== Selected passage ==

128K context: Both 1B and 3B support 128K token context windows. For mobile, you will rarely use more than 2-4K, but the long context is there if needed.

Choosing 1B vs 3B

Factor	1B	3B
GGUF Q4 size	~600MB	~1.7GB
RAM during inference	~800MB	~2.2GB
Device coverage	4GB+ (90% of phones)	6GB+ (65% of phones)
Generation speed (flagship)	35-50 tok/s	18-30 tok/s
Classification accuracy (fine-tuned)	90-94%	93-96%
Chat quality (fine-tuned)	Good for short responses	Good for multi-turn
Summarization	Adequate	Good

Choose 1B when: Your task is classification, tagging, autocomplete, smart suggestions, or short-form generation. You want maximum device coverage.

Choose 3B when: Your task is conversational chat, summarization, content drafting, or complex instruction following. Your users have newer devices.

===
== Stored data ==

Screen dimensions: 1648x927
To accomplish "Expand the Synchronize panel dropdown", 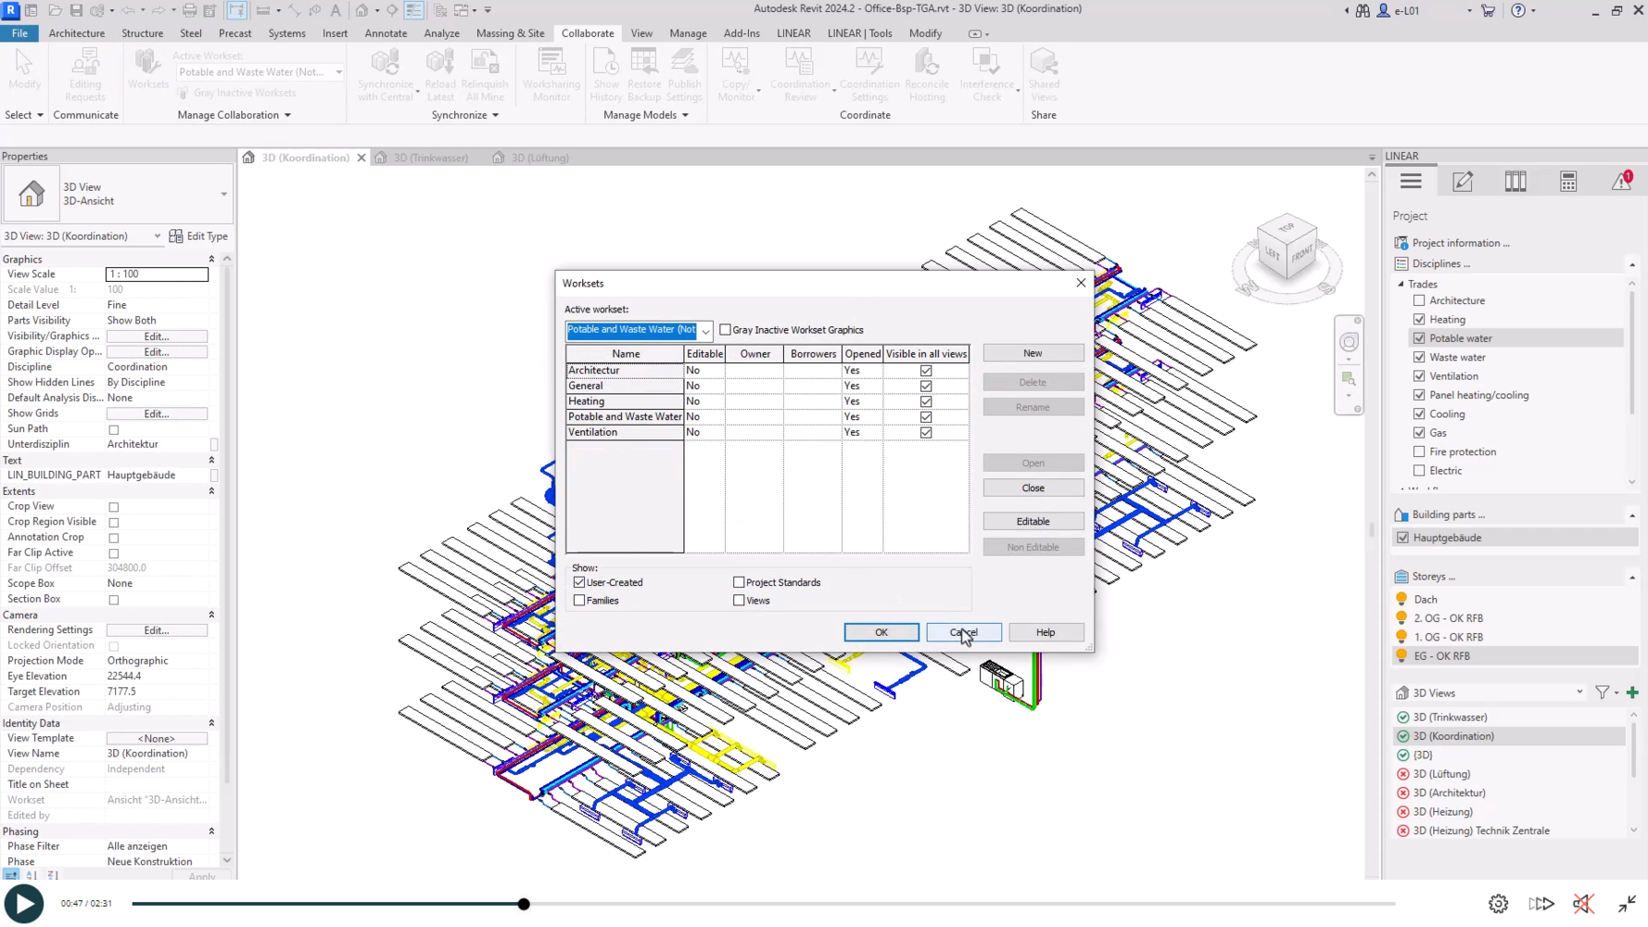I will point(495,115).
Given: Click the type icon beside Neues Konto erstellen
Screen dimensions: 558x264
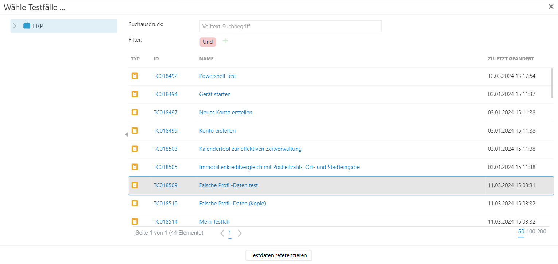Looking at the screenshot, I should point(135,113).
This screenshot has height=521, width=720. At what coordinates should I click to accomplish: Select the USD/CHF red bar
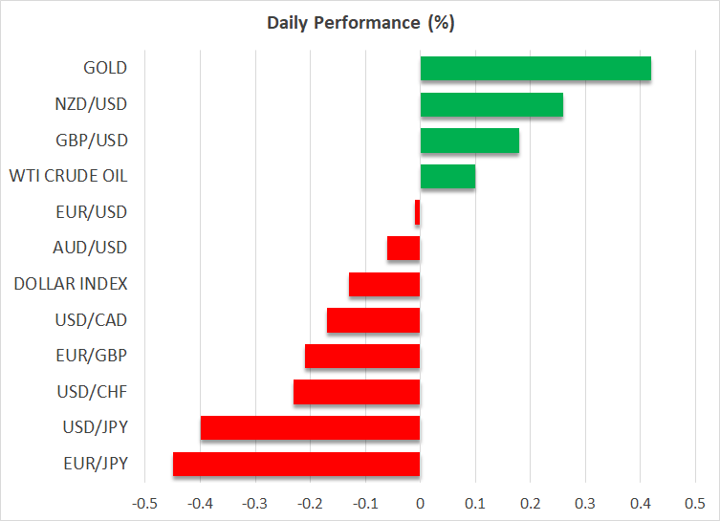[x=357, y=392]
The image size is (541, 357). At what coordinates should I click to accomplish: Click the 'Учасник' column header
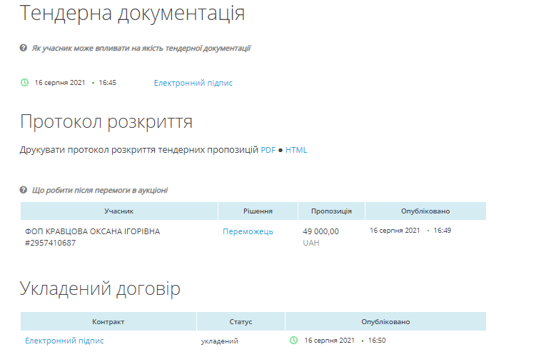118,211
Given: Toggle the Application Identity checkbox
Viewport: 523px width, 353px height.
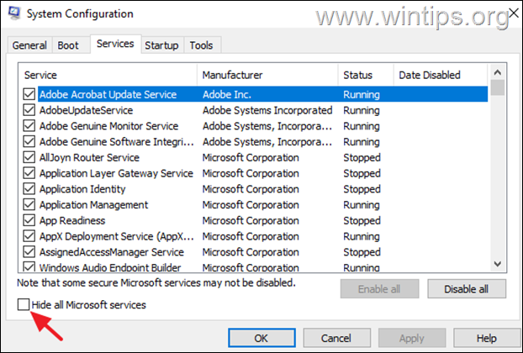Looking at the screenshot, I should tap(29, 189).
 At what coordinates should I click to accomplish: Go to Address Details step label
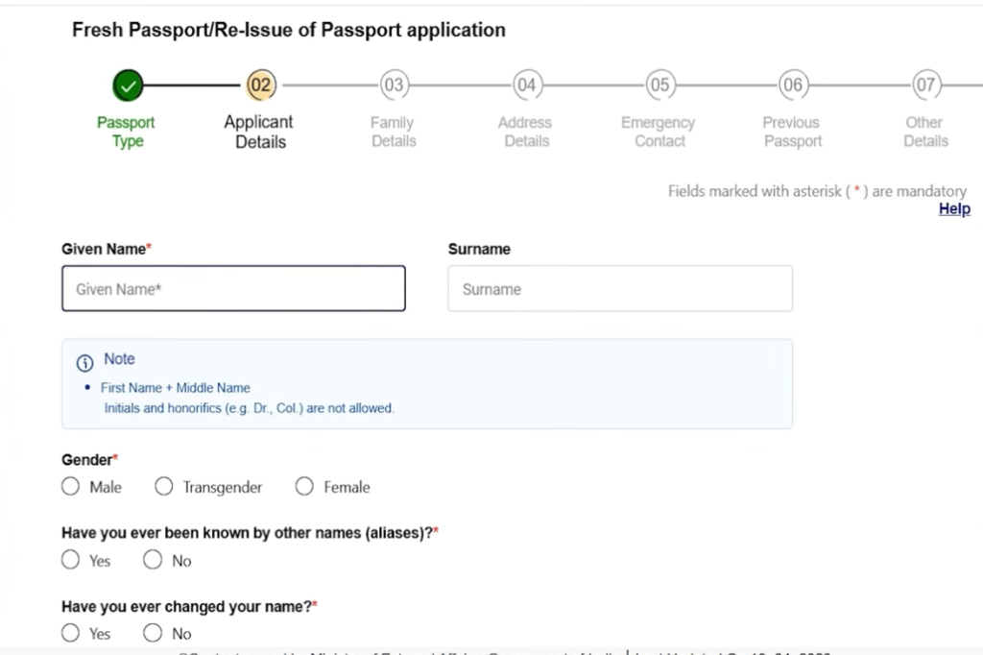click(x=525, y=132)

===

▶ Stated exercise 1:
From the model-size comparison, reproduce word for word everything from "128K context: Both" down to "(65% of phones)".
▶ Stated exercise 2:
In the model-size comparison, how much RAM does the 1B model use during inference?
The entries have no connection to the text about choosing between the 1B and 3B models.

▶ Task output 1:
128K context: Both 1B and 3B support 128K token context windows. For mobile, you will rarely use more than 2-4K, but the long context is there if needed.

Choosing 1B vs 3B

Factor	1B	3B
GGUF Q4 size	~600MB	~1.7GB
RAM during inference	~800MB	~2.2GB
Device coverage	4GB+ (90% of phones)	6GB+ (65% of phones)

▶ Task output 2:
About 800MB.